Après avoir quitté la jeune fille, qui s’en fut rejoindre ses hôtes, Kovrine, toujours songeur, fit le tour des parterres. Le soleil déclinait déjà. Les fleurs, qu’on venait d’arroser, exhalaient un parfum suave et irritant. De nouveau la musique résonna dans la villa Pessotzky ; les accords lointains du violon donnaient l’impression d’une voix humaine. En cherchant à se rappeler où il avait lu ou entendu la légende, Kovrine se dirigea lentement vers le parc et, sans qu’il s’en fût aperçu, il se trouva au bord de la rivière.

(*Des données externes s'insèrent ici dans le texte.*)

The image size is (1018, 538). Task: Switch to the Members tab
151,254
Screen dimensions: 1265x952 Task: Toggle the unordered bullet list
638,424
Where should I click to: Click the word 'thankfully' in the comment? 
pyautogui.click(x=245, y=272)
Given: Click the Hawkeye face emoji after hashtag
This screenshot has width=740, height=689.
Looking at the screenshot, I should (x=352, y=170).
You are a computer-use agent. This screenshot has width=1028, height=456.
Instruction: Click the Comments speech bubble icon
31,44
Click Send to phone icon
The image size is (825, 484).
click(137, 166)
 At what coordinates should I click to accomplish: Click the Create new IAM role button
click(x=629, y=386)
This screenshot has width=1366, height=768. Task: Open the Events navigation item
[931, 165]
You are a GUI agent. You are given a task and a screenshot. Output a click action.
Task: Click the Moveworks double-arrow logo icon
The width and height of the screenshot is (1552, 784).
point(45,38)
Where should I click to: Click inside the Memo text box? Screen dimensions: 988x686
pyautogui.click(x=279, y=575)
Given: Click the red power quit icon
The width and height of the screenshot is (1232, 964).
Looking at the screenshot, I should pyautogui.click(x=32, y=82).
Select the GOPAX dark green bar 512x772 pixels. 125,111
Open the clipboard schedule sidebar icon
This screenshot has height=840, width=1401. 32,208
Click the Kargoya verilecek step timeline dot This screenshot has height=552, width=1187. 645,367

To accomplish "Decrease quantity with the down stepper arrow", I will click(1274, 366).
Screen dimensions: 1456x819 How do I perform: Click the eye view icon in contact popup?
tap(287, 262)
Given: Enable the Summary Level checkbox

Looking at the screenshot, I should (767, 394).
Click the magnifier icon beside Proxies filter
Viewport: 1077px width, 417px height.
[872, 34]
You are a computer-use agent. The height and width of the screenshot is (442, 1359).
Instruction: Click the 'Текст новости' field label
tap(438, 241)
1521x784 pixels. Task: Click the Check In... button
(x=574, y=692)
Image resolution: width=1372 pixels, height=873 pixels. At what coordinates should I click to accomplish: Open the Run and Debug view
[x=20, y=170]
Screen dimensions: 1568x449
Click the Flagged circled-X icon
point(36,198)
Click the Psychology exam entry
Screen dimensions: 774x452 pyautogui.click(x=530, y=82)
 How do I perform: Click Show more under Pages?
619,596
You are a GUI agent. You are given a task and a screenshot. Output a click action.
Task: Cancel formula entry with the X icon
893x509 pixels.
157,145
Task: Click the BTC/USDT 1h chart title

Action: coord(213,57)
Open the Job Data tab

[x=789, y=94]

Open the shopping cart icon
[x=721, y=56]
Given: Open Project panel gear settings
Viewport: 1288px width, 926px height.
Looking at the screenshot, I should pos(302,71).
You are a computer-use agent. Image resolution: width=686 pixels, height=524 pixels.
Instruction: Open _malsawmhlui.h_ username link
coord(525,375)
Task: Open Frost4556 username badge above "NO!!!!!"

Par un sentier pratiqué dans la berge escarpée, il passa devant les racines à nu des pins et descendit jusqu’au bord de l’eau, où son apparition troubla les bécassines et fit partir un couple de canards. Les derniers rayons du couchant se jouaient sur les cimes des pins qui décoraient ce paysage mélancolique, alors que la surface de la rivière était déjà tout à fait ténébreuse. Par un petit pont qui reliait les deux rives, André passa de l’autre côté. Devant lui s’étendait maintenant un vaste champ de seigle vert. Pas une maison alentour, pas une âme vivante ; à voir cet interminable sentier, on eût pensé qu’il menait vers la contrée mystérieuse où le soleil s’était couché tout à l’heure, vers le lointain horizon où flamboyait splendide la pourpre du soir.

« Quel silence, quelle liberté ! Comme on est bien ici ! — songeait Kovrine en cheminant. Il me semble que tout l’univers me regarde, attendant que je le comprenne... »

Mais voilà que des ondes coururent sur les épis de seigle, et une brise légère effleura la tête nue de Kovrine. Au bout de quelques minutes, un nouveau coup de vent, déjà plus fort : le seigle se mit à bruire, et le murmure sourd des pins arriva aux oreilles du jeune homme.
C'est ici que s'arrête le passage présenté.